I wanted him to keep looking. Wanted him to watch me. Wanted his eyes on my body, my face, my every movement.
My traitorous body had apparently decided that ten years of anger and heartbreak meant nothing compared to the way Hudson Cole made me feel.
Martinez arrived around one, a compact, muscular man with a no-nonsense demeanor and a duffel bag full of equipment.
Jesse nearly started to drool as she saw him.
He and Hudson spent an hour walking through the bar, discussing sight lines and entry points and a dozen other tactical terms I didn't understand.
I tried to focus on my work, but I kept finding excuses to walk past them. I kept accidentally brushing against Hudson when I reached for something near where he was standing. Kept meeting his eyes and feeling that jolt of electricity every single time.
By the time we opened at five, I was a wreck.
Not because of the danger. Not because of Lang and Briggs and the constant threat hanging over my head.
Because of Hudson.
Because being near him and not touching him was its own kind of torture. Because my body remembered what his hands felt like, what his mouth tasted like, what it felt like to be consumed by him, and it wanted that again. Desperately.
I poured drinks and made small talk and pretended everything was normal, but inside, I was falling apart.
And the worst part? He knew.
I could see it in the smug set of his jaw. In the way his eyes lingered on me a beat too long. In the small, knowing smile that curved his lips whenever he caught me watching him.

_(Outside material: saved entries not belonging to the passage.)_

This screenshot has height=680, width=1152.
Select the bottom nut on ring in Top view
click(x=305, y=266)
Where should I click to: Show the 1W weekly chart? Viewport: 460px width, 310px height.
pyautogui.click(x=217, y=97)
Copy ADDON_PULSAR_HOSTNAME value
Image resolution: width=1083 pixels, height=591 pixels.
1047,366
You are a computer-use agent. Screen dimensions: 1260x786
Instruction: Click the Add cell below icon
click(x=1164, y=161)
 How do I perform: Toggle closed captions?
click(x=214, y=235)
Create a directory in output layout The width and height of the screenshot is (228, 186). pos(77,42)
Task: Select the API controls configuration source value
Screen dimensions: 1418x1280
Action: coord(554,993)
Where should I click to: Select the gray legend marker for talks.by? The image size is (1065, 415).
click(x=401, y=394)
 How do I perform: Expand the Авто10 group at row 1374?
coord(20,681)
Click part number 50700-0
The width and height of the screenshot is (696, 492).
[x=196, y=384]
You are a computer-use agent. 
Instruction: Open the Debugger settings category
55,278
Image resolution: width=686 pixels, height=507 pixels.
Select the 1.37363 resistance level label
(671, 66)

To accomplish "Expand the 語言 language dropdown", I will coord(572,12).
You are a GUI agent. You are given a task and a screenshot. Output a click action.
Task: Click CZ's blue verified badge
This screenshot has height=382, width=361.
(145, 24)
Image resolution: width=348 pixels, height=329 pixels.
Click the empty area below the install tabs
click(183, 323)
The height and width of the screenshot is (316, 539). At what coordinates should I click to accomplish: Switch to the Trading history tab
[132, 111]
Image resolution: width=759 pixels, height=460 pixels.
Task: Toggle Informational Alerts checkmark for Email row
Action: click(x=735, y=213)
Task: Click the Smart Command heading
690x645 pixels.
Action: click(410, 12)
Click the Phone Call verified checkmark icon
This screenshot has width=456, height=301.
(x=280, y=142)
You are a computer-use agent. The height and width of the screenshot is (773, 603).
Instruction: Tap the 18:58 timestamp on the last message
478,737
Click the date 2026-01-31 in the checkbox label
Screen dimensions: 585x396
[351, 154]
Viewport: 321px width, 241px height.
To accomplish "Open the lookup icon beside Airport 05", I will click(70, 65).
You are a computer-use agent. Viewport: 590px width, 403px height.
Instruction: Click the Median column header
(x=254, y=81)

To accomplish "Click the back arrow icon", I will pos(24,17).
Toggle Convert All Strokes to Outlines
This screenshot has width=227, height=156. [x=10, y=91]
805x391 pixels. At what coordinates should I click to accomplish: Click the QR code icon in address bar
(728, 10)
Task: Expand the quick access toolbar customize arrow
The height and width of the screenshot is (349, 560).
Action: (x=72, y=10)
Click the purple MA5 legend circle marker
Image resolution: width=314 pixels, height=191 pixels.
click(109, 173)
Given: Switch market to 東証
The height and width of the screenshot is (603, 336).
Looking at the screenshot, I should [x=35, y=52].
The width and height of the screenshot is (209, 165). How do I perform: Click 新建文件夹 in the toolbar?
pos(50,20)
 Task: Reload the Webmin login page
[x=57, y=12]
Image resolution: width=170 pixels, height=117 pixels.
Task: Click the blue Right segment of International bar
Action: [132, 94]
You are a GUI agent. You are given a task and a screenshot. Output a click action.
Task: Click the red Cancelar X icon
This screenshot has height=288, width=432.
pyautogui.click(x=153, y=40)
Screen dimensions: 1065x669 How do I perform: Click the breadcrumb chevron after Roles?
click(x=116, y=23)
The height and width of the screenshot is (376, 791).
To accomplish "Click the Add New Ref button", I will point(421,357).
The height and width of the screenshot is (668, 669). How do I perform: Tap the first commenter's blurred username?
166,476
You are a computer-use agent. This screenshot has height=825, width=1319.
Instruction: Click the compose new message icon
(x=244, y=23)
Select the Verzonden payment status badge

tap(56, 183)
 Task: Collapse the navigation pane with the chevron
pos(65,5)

He was waiting. Patient and confident and absolutely certain that I was going to crack.
And the terrifying thing was, I wasn't sure he was wrong.
By the time the bar started filling up with the Friday night crowd, I'd given myself approximately a thousand mental lectures about boundaries and self-preservation and the importance of not sleeping with men who'd broken your heart.
None of them were working.
Because every time I looked at Hudson, I felt my resolve crumble a little more.
When this happens, and it will happen, Betty, it's going to be because you ask for it.
His words echoed in my head, a promise and a threat all at once.
I wasn't going to ask. I wasn't going to give him the satisfaction.
But God, I wanted to.
And that scared me more than anything Lang and Briggs could do.